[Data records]

______

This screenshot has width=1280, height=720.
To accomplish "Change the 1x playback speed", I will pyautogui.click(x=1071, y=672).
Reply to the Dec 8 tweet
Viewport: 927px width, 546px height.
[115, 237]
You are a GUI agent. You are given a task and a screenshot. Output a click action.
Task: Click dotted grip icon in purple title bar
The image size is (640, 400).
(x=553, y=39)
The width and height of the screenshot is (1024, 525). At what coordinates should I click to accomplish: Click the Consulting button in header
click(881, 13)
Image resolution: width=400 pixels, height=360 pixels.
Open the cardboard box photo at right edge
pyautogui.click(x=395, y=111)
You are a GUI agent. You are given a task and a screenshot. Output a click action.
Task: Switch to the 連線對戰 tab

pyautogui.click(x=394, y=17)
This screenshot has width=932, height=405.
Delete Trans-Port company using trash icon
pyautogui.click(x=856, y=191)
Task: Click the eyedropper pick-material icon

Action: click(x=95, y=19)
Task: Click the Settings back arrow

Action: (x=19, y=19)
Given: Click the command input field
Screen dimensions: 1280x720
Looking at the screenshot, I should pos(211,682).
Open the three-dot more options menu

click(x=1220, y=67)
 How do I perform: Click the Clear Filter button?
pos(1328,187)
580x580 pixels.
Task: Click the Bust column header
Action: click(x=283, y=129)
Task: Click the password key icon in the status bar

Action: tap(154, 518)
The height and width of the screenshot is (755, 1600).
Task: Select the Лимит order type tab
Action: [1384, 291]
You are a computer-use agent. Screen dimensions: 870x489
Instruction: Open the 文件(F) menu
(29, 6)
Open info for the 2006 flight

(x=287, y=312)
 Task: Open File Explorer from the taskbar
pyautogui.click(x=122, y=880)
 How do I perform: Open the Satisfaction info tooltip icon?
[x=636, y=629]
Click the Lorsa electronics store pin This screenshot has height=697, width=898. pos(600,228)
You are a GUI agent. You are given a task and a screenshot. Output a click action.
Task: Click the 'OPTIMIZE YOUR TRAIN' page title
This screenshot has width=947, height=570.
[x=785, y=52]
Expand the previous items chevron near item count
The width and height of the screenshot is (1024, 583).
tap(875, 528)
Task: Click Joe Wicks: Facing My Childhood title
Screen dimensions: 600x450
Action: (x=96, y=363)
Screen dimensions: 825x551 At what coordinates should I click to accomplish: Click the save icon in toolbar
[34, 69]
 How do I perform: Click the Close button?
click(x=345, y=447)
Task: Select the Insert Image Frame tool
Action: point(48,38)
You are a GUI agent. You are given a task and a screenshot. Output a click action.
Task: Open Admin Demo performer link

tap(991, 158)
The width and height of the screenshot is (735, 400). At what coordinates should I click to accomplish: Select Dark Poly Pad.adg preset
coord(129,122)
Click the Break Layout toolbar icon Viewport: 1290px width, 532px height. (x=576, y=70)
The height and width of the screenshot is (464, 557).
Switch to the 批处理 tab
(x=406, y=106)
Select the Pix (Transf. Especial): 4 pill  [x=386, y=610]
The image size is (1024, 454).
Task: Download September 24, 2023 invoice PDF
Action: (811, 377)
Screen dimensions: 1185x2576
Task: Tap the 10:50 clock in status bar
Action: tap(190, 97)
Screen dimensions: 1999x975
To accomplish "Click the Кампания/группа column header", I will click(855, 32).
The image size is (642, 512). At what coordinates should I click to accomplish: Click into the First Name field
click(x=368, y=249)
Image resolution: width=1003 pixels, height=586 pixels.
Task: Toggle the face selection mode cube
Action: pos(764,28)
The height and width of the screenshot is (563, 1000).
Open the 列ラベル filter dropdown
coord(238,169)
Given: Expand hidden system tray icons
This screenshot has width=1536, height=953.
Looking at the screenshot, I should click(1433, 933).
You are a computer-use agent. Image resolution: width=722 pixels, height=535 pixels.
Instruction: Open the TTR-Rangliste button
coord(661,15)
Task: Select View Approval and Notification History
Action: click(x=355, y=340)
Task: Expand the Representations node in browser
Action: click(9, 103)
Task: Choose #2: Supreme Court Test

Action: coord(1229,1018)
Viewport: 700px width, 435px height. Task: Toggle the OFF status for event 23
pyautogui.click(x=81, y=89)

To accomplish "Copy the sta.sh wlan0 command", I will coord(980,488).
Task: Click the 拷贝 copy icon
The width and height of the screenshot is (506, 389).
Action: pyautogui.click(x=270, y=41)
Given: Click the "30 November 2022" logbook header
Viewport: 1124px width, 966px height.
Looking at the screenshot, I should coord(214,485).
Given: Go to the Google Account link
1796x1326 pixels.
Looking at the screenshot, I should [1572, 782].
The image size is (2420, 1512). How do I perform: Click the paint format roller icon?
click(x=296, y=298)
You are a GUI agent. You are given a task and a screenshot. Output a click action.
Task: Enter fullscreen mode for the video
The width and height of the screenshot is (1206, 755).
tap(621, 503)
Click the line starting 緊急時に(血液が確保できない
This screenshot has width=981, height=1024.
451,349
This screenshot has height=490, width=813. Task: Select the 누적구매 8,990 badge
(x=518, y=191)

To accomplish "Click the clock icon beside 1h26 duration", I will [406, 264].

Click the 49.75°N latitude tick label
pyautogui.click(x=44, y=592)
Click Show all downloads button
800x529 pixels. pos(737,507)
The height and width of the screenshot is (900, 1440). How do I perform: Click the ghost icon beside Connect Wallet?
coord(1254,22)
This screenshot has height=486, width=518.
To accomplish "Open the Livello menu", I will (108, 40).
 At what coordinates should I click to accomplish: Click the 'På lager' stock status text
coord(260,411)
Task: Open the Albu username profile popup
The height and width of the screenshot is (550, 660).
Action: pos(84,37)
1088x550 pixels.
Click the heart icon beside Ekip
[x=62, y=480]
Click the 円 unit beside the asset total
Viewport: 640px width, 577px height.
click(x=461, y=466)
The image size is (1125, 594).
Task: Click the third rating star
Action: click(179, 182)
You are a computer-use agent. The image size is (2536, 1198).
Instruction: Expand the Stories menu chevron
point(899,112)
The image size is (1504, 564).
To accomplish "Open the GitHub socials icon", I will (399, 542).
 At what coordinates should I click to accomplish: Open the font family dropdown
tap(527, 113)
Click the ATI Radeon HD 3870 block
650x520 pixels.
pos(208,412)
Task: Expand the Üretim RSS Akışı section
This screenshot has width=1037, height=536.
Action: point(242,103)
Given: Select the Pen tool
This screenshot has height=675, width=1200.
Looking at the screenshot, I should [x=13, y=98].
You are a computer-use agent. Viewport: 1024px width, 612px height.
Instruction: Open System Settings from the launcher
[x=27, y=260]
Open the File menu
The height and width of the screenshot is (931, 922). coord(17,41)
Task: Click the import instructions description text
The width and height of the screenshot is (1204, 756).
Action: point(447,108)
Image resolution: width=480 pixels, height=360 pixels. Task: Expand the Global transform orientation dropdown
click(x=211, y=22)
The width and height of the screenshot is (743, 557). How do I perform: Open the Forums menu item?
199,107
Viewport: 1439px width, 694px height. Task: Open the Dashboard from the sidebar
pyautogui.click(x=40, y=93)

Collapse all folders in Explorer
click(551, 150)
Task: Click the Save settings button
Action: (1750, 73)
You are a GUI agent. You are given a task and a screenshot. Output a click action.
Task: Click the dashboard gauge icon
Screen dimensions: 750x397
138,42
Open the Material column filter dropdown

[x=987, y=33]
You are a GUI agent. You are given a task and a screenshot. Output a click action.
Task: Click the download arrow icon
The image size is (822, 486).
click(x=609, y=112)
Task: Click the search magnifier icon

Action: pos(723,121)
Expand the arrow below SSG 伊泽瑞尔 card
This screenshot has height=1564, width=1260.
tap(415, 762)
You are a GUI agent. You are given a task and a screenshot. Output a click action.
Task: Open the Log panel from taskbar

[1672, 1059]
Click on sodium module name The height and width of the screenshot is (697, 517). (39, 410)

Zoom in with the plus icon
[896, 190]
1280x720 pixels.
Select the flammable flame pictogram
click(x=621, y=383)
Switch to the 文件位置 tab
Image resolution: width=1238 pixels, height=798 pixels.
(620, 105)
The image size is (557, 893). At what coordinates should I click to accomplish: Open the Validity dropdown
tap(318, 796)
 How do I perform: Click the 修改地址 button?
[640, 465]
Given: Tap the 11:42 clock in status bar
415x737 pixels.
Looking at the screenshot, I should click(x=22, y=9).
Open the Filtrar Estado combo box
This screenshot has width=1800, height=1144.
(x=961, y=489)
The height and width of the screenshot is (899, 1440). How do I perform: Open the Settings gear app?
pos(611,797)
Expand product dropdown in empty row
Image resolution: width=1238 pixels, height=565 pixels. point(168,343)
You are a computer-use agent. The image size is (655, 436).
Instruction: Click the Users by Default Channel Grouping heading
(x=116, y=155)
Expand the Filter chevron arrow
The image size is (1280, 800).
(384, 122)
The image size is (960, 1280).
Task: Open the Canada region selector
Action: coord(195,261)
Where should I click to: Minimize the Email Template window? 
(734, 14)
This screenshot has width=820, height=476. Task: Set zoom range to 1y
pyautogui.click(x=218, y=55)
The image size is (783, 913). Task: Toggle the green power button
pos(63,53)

______

**What to produce**
State the number of lines in the data that contain the word "command", offering no other text.

**Solution to this exercise**
2